Revenant au livre du Père Egon Sendler, un paragraphe sur la Transfiguration est exposé. Il
rappelle qu’exprimer la dimension spirituelle du monde est la tâche de la vie d’un iconographe.
« Pour lui tous les moyens doivent donc concourir au service de la beauté transcendantale de
Dieu ». Comment exprimer alors l’infini ? Une des possibilités de s’approcher de l’infini est la
stylisation par la ligne. Cela veut d’abord dire simplifier : « La ligne aide à trouver des formes
claires et se limitant à l’essentiel, car tout ce qui est décor extérieur ou expression théâtrale est
opposé à l’esprit, c’est même la profanation de l’infini ». Cela ne veut pas dire que la stylisation
doit produire des images figées, des figures raides. L’icône, reflet de l’Incarnation, doit montrer
la vie, qui est union de l’esprit et de la matière. « Et la vie est un mouvement dynamique qui peut
exprimer une joie débordante ou la douleur silencieuse de la souffrance ».
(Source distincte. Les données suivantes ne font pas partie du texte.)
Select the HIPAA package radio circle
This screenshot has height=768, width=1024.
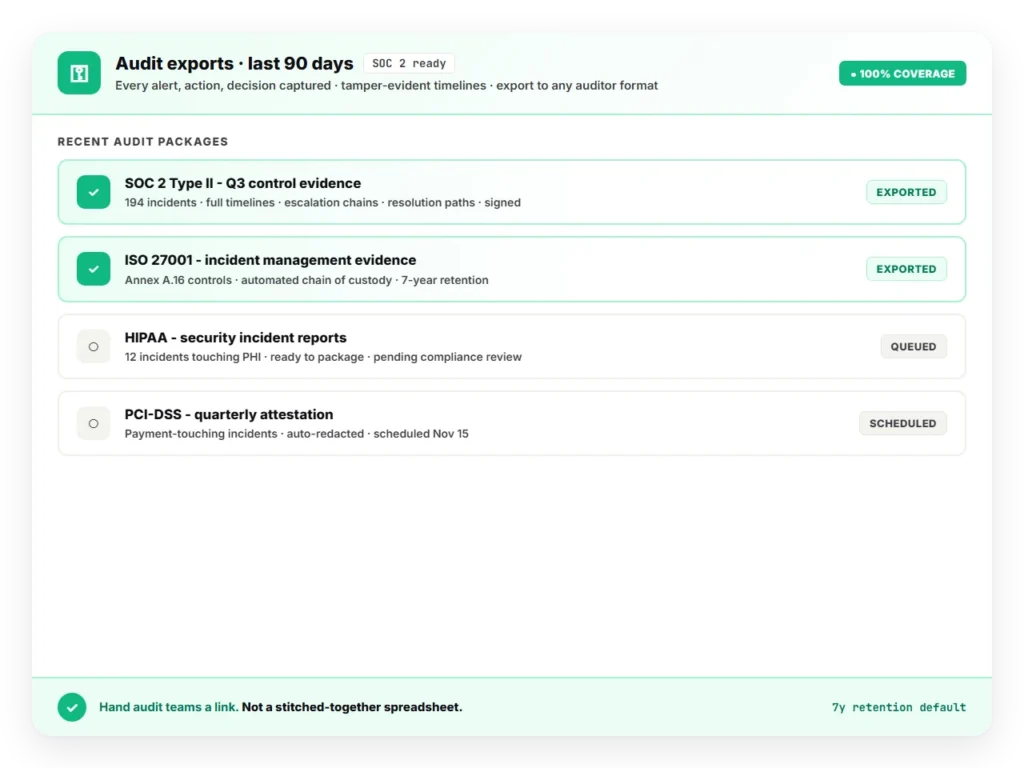pos(93,347)
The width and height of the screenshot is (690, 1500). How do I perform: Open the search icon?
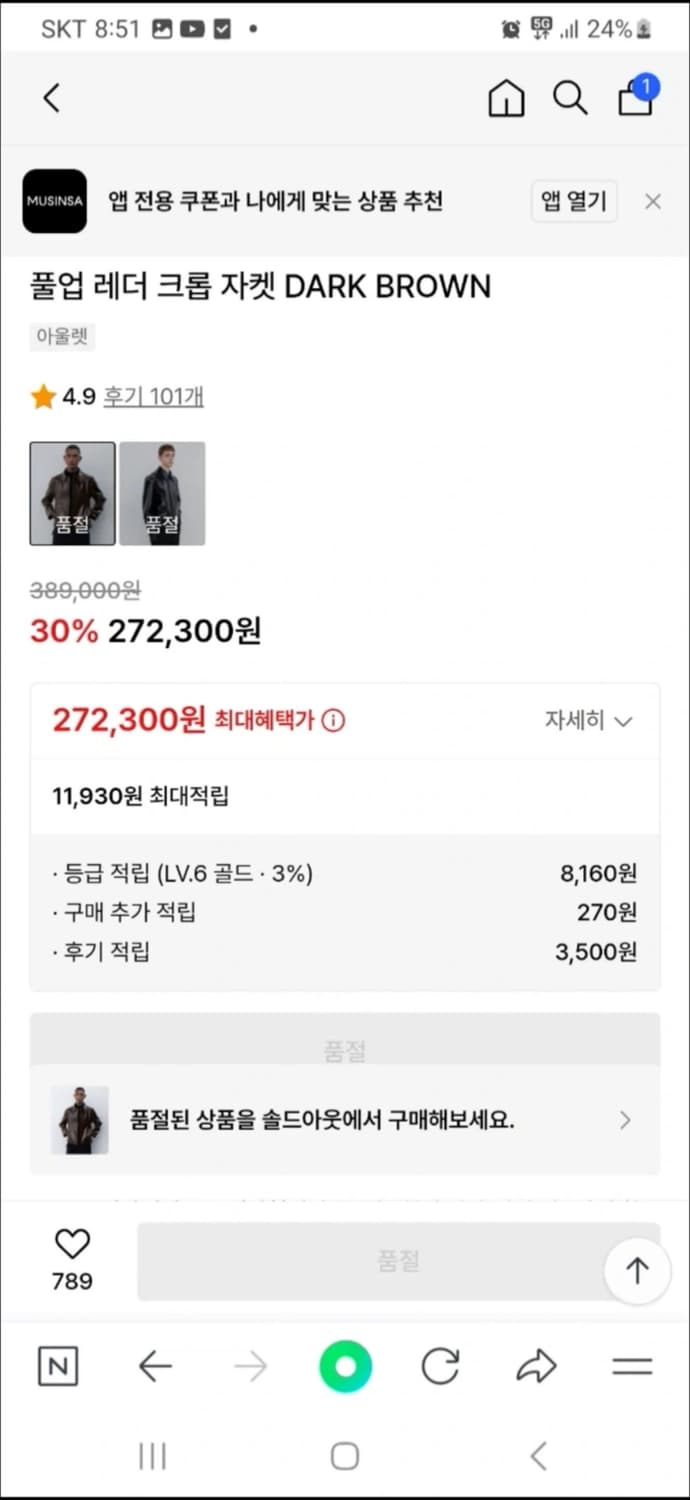pos(569,98)

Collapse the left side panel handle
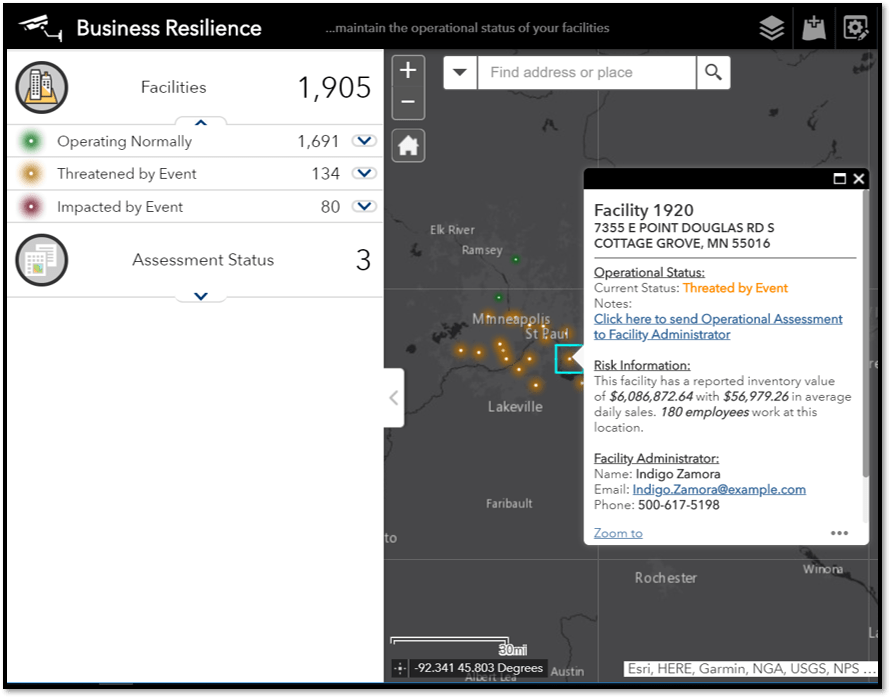pos(394,398)
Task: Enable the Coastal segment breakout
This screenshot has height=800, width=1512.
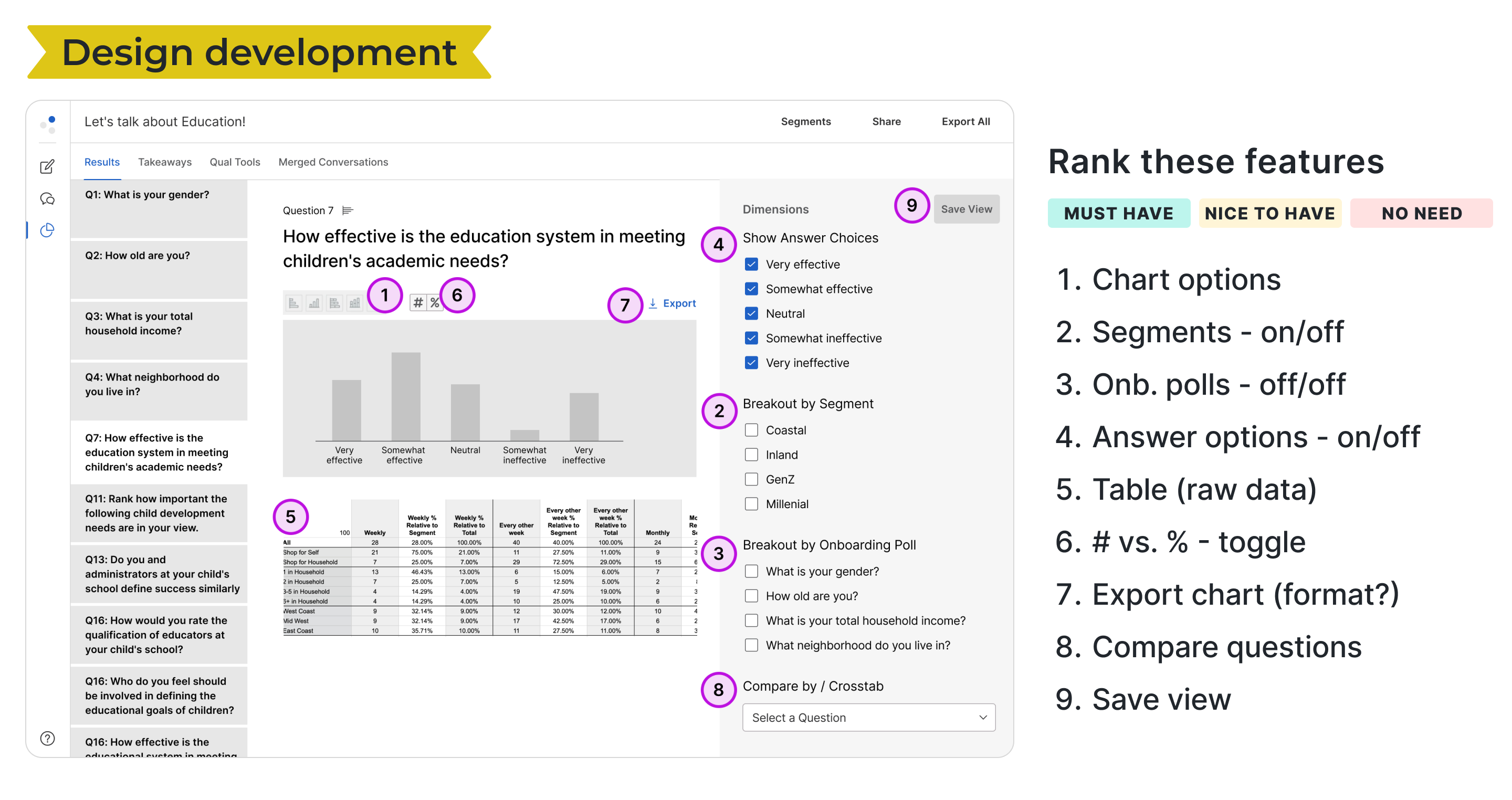Action: pos(751,430)
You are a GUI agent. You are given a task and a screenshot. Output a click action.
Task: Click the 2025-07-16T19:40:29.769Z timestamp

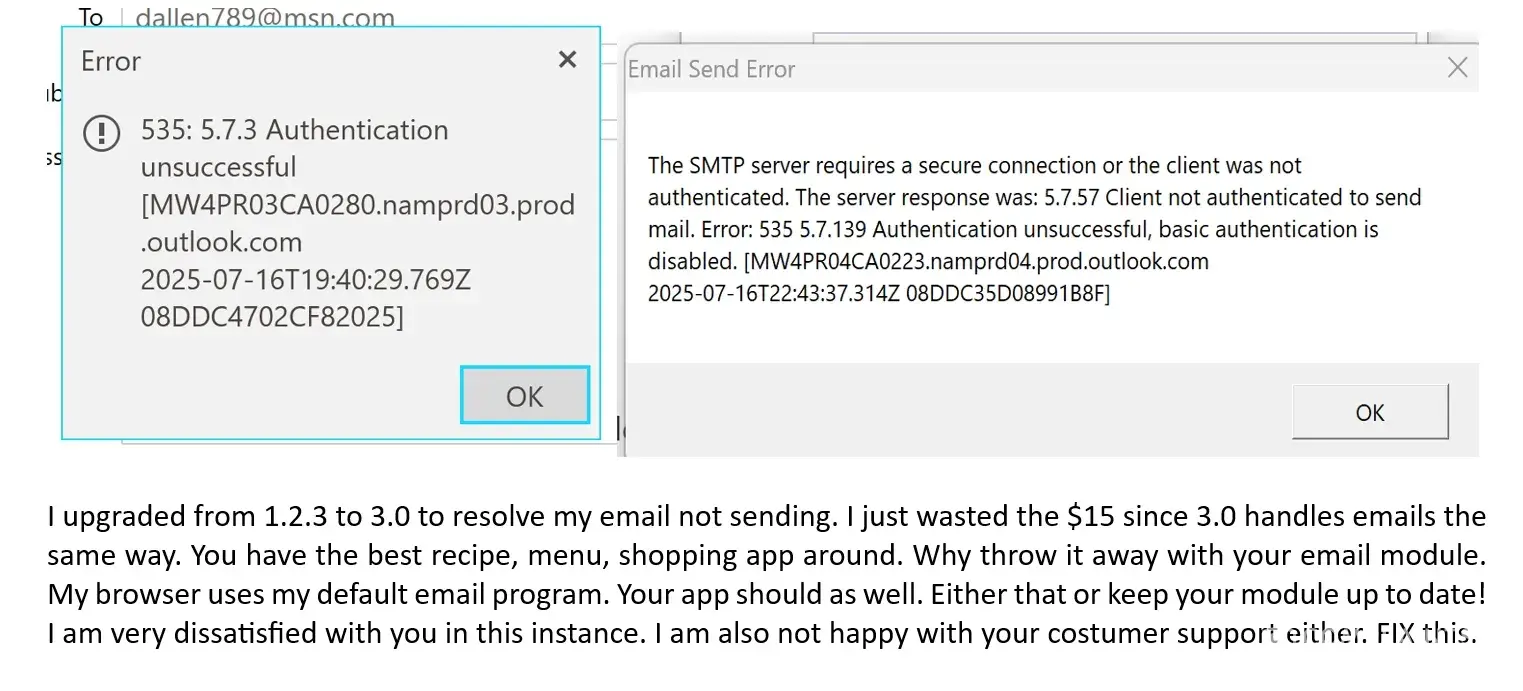click(305, 280)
La ligne de force à travers le regard est ensuite développée. Georges Drobot citait cette superbe
phrase de Saint Macaire qui dit le corps des Saints est un corps qui est devenu tout visage et un
visage qui est devenu tout regard. De même le Père insiste sur le fait que le regard est la partie la
plus importante du visage et même de l’icône. « Ses rayons cherchent le spectateur, semblent le
pénétrer, ce ne sont pas nos yeux qui regardent l’icône, mais l’icône qui nous regarde. Ici la ligne
droite reçoit ici toute sa signification. Et sa nature infinie a son origine dans le regard de celui
qui est Infini ».
Le regard se manifeste alors comme une véritable ligne de force qui donne à l’ensemble son
sens, le sens de l’icône. Tout concourt au regard, le corps, les arcades qui donnent au regard une
force menaçante ou triste, la forme des sourcils ouverte qui indique bienveillance et accueil ou
esprit sévère si elle est fermée, les autres parties du visage également accentuent la force du
regard, comme la bouche pleine ou serrée. Pour le monde byzantin le regard est important car
c’est dans la vision que s’exprime la dimension spirituelle de l’être humain. C’est la vision
spirituelle qui va au-delà du monde matériel, qui manifeste les richesses intérieures.

Le premier chapitre du livre du Père Sendler se termine sur la ligne invisible. Elle est « Invisible
car elle va au-delà des lignes qui déterminent la composition ou l’expression, et atteint une
sphère où habite le spirituel. Elle appartient au domaine de la pensée ». Elle est mouvement et a
une dimension métaphysique. Citons encore le Père : « Elle ne communique plus par le
mouvement psychologique du regard, elle est présente dans les relations de la pensée, elle va au
plus profond de la nature spirituelle de l’existence ».
Les nombreux exemples de ligne invisible se trouvent dans les plus grandes icônes. Les trois
icônes de trois grandes fêtes de la liturgie byzantine illustrent le mouvement d’en haut illustrant
la forme la plus importante qui est l’action de Dieu vers le monde. Dans la Nativité le
mouvement d’en-haut se sépare en trois rayons, vers la grotte, touchant l’Enfant dans la crèche,
traversant le corps de la Mère de Dieu pour aboutir à une montagne. Le même mouvement se
trouve dans l’iconographie de la Théophanie ou un rayon descend d’une sphère. La ligne
exprime alors deux vérités de la foi : le salut donné par Dieu et la présence de la Trinité. L’icône
de la Transfiguration montre aussi l’action de Dieu qui s’étend sur toute la création.
Citons une dernière fois le Père : « La célèbre Trinité de Roublev donne aussi un exemple où
l’on voit la clé de la signification de l’icône dans la direction des regards. Au centre l’ange avec
les couleurs du Pantocrator se penche à sa droite et incline sa tête en signe d’obéissance. L’ange
avec la maison au-dessus qui indique le Père Eternel est immobile et regarde en face. Son regard
touche l’ange en face avec un manteau vert, couleur de la vie du monde et des hommes,
représente l’Esprit. Lui regarde le calice au milieu de l’autel. Les regards deviennent don total du
Dieu trinitaire, et ce don reste pour toujours présent sur l’autel, dans le don de l’Eucharistie ».
Voici donc quelque aperçu du premier chapitre de ce livre magnifique.